Kisah Bu Guru Een Sukaesih yang 26
Tahun Terjebak dalam Lumpuh
Sedikit saja cobaan di dalam hidup
ini kerap membuat orang cepat mengeluh. Namun, lihatlah Een Sukaesih yang
mendapat cobaan bertubi-tubi tapi tak terlihat ada kelelahan di wajahnya.
Penerima Liputan6 Award itu memang sudah 32 tahun menderita penyakit Rheumatoid arthritis (RA). Dan penyakitnya itu membuat lumpuh selama 26 tahun. Namun, ia masih tetap bersemangat untuk memberikan yang terbaik untuk orang banyak.
Penerima Liputan6 Award itu memang sudah 32 tahun menderita penyakit Rheumatoid arthritis (RA). Dan penyakitnya itu membuat lumpuh selama 26 tahun. Namun, ia masih tetap bersemangat untuk memberikan yang terbaik untuk orang banyak.
Ia menyadari, kelumpuhannya mungkin
merepotkan banyak orang. Namun Een ingin penyakitnya itu tak menghentikan
dirinya memberikan yang terbaik untuk banyak orang.

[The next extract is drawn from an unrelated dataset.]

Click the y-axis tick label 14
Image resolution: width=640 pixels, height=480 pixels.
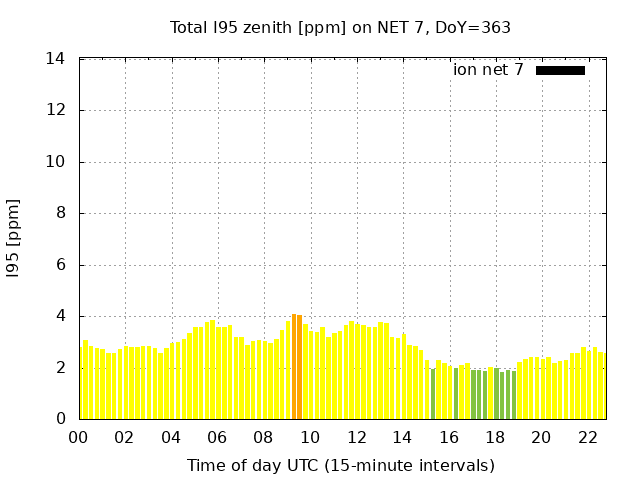(x=56, y=59)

Wanita kelahiran 10 Agustus 1963 itu
ingat betul awal dari kelumpuhannya. Ketika usianya masih 18 tahun, ia mulai mengalami
sakit-sakitan. Selama enam tahun mengalami sakit, Een masih bisa jalan. Namun,
sejak 1987, penyakitnya membuatnya lumpuh dan hanya terbaring di tempat tidur.

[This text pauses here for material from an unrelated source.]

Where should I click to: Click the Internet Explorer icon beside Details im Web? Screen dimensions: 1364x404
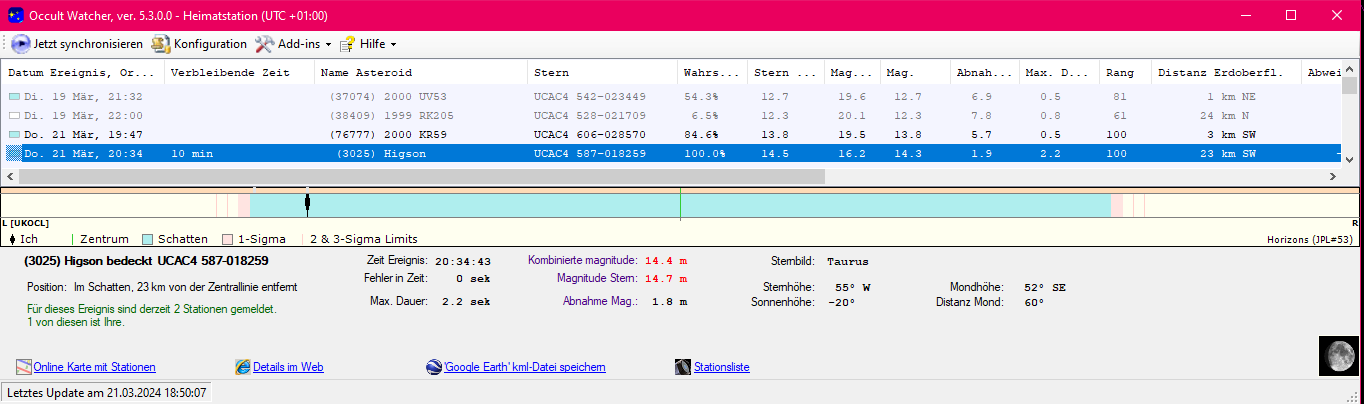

Sakitnya Een dimulai pada suatu
pagi. Tiba-tiba saja Een merasakan lengan kirinya tak bisa diangkat dan tak
bisa digerakkan. Sakitnya pun luar biasa seperti ditusuk-tusuk.
"Sore harinya saya ke dokter
untuk berobat dan sembuh dengan minum obat selama 3 hari. Pada hari keempat,
obat itu habis dan penyakitnya kambuh. Bukan hanya lengan kiri kali ini, tapi
kanan juga. Saya ke dokter lagi," ujar alumni IKIP Bandung (Universitas
Pendidikan Indonesia/UPI) itu saat dihubungiLiputan6 melalui telepon, Rabu (5/6/2013).
Sakit yang dialami Een dari hari ke
hari bukannya membaik malah memburuk. Secara bertahap penyakitnya berkembang.
Dari lengan kiri, ke lengan kanan, beralih ke lutut kiri dan kanan, dan
berkembang ke semua sendi dari kepala hingga ujung kaki.
Een sempat mengurangi makan jeroan
meski ia tak terlalu menyukainya untuk melihat dampaknya ke penyakitnya. Bahkan
ada dokter yang juga menganjurkan agar ia tak minum susu dan tak makan
daging-dagingan. Tapi, sakit itu masih terasa.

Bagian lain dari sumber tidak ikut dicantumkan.